The Church at Brook Hills

December 15, 2009


Dr. David Platt

Last Sunday we attended a fast-growing church in Birmingham called The Church at Brook Hills. Located at the southeastern edge of the city, the church attracts 5,000 people each Sunday in three identical services. They come in large part because of the earnest preaching of the senior pastor, Dr. David Platt. Although he is only 30 years old, he has already gained national fame as one of the rising young pastors in America. Each week he preaches 45-55 minutes of straightforward Bible exposition. Sometimes he speaks for an hour. When Brook Hills sponsors an occasional gathering called Secret Church, he preaches for four hours in four separate sessions. And 2500 people (most of them 30 and under) pack the sanctuary to hear him.

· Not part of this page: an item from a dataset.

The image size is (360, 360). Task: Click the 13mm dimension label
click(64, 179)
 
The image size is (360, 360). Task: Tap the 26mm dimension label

Obviously David Platt sets the vision and the tone. That’s a given. But beyond that, I was struck by the simplicity of the whole church. If you read their website, it’s clear that they ask their people to commit to three things:

Weekly worship
Attendance in a small group
Participation in “global outreach”

That’s it. Worship . . . small groups . . . global outreach.

For the last one, they challenge each member to devote 2% of their year (roughly a week) to serving on a missions team that ministers outside of the church itself. And “missions” for them includes ministering to the homeless, the sick, the poor, the malnourished, and reaching out to orphans and widows. At the end of the service the pastor asked everyone who had taken training to become foster parents to come forward for prayer. It was deeply moving to watch several hundred people being prayed for. “We want to care for every child in Shelby County that needs a home,” he said.

The church is Southern Baptist, but it doesn’t look or feel like a traditional SBC church. There is no regular choir, no adult Sunday School classes, and many of the usual programs are missing. You don’t join the church by walking an aisle. And David Platt preaches long sermons with strong Bible doctrine. 

It’s not the typical SBC approach but clearly they are doing something right. For 2010 the pastor challenged the church to make a Radical Experiment in which they heavily reduced discretionary spending so they could spend more in targeted outreach in Birmingham and overseas (especially in India). Their bottom-line number is essentially the same for both years ($8.4 million), but by cutting expenses they were able to free up $1.5 million that they had been spending on programs inside the church.

All across the Southern Baptist Convention younger pastors are trying to find new ways to do church. That’s critically important because the SBC is trying to plant new churches in urban areas like Pittsburgh and Cleveland and New York City that have no history of the traditional Southern Baptist approach. The younger leaders know that the typical way of doing things won’t work in every setting. I think we encountered one of those “new ways” last Sunday, and we enjoyed it immensely. Brook Hills offers an exciting glimpse into the church of the future.